New pooled sessions can start on any eligible selected profile. That gives the pool a way to spread fresh work across the accounts you selected instead of burning through one account first. After a session starts, CodexUse keeps it on that account unless a rollover is needed.

  • Least used: prefer the eligible profile with the most breathing room right now.
  • Round robin: spread new sessions more evenly across the selected pool.
  • Session continuity: once a pooled session exists, later turns stay with it unless a rollover is needed.

What happens when one account runs out

If a selected account hits quota, a rate limit, an auth problem, or a runtime failure, Accounts Pool can move that logical session to another eligible profile and continue there. That is the practical upside of pooling: more shared headroom, smoother load distribution, and fewer hard stops for the client.
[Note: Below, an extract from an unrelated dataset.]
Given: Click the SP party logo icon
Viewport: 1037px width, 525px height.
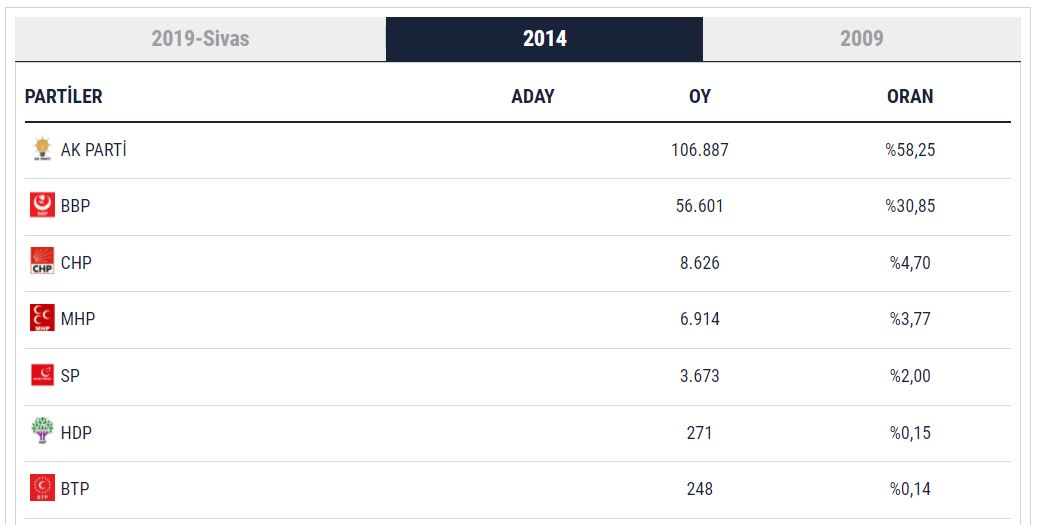Looking at the screenshot, I should [x=42, y=376].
Important: bad requests are still returned as errors. The pool helps with account availability, not with unsupported or malformed input.

What this will not fix

Accounts Pool helps when you truly have multiple eligible accounts to route across. If two saved profiles are really the same underlying OpenAI account, they still share the same headroom. The pool can organize that setup, but it cannot invent extra quota.

Good fits

Local agent tools

Give a local tool one API while CodexUse shares quota across the accounts behind it.

One-machine automation

Keep helper scripts on the same laptop while CodexUse load-balances new work across eligible profiles.

Safer failover

Keep longer response workflows alive when one account runs out or temporarily fails.